Burkina Faso : le régime militaire dissout les partis politiques

La dissolution des partis politiques soulève des inquiétudes sur la démocratie au Burkina Faso.
Burkina Faso : le régime militaire dissout les partis politiques
Le capitaine Ibrahim Traoré (au centre), chef militaire du Burkina Faso, à Ouagadougou, le 4 mars 2023. OLYMPIA DE MAISMONT/AFP

Le régime militaire dirigé par le capitaine Ibrahim Traoré a officiellement dissous tous les partis politiques le 9 février, marquant une étape clé dans le processus de centralisation du pouvoir, déjà amorcé depuis le coup d’État de septembre 2022. Ces activités avaient été suspendues peu après la prise de pouvoir de la junte.

Ce projet de loi, annoncé par le gouvernement il y a deux semaines, vise à « promouvoir l’unité nationale » en réponse aux « divisions engendrées par la multiplication des partis politiques », selon un communiqué officiel. Le haut-commissaire des Nations unies aux droits de l’homme, Volker Türk, a exprimé sa préoccupation et a exhorté Ouagadougou à reconsidérer cette décision, insistant sur la nécessité de préserver un espace pour les voix dissidentes dans un climat de répression accrue.

Lundi, les députés de l’Assemblée législative de transition ont adopté la loi, affirmant que celle-ci abrogeait les textes régissant les partis. Selon des sources comme l’AFP, le gouvernement a également reçu l’autorisation d’abroger la charte des partis, la loi sur leur financement et le statut de l’opposition politique.

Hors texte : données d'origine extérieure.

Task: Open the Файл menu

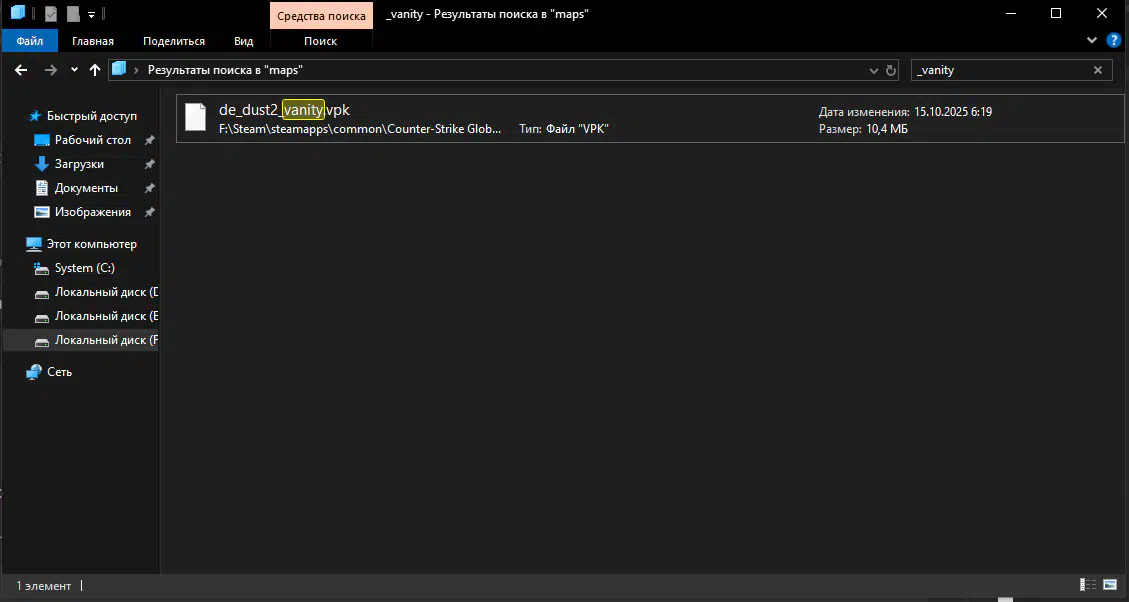Action: (30, 41)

Un climat politique sous tension

Volker Türk a déclaré : « Ce n’est pas un pas dans la bonne direction pour les droits humains du peuple du Burkina Faso. Un espace civique et démocratique est essentiel pour garantir une paix et une cohésion sociale durables ». La communauté internationale observe avec inquiétude la tendance autocratique du régime, qui a multiplié les restrictions sur les libertés fondamentales.

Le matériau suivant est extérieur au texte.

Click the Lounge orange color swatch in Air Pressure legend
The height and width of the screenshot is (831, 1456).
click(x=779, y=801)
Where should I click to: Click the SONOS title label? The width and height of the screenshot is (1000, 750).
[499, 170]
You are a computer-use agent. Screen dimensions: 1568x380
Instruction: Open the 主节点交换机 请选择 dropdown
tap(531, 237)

Depuis le coup d’État du 30 septembre 2022, le climat politique s'est considérablement détérioré. Le capitaine Traoré, en affirmant un tournant vers une politique anti-impérialiste, a renforcé sa position contre les puissances occidentales, notamment la France, affichant une volonté de rester au pouvoir à long terme. En mai 2024, il a fait adopter une charte lui permettant de prolonger son mandat, intensifiant ainsi les préoccupations concernant la gouvernance démocratique au Burkina Faso.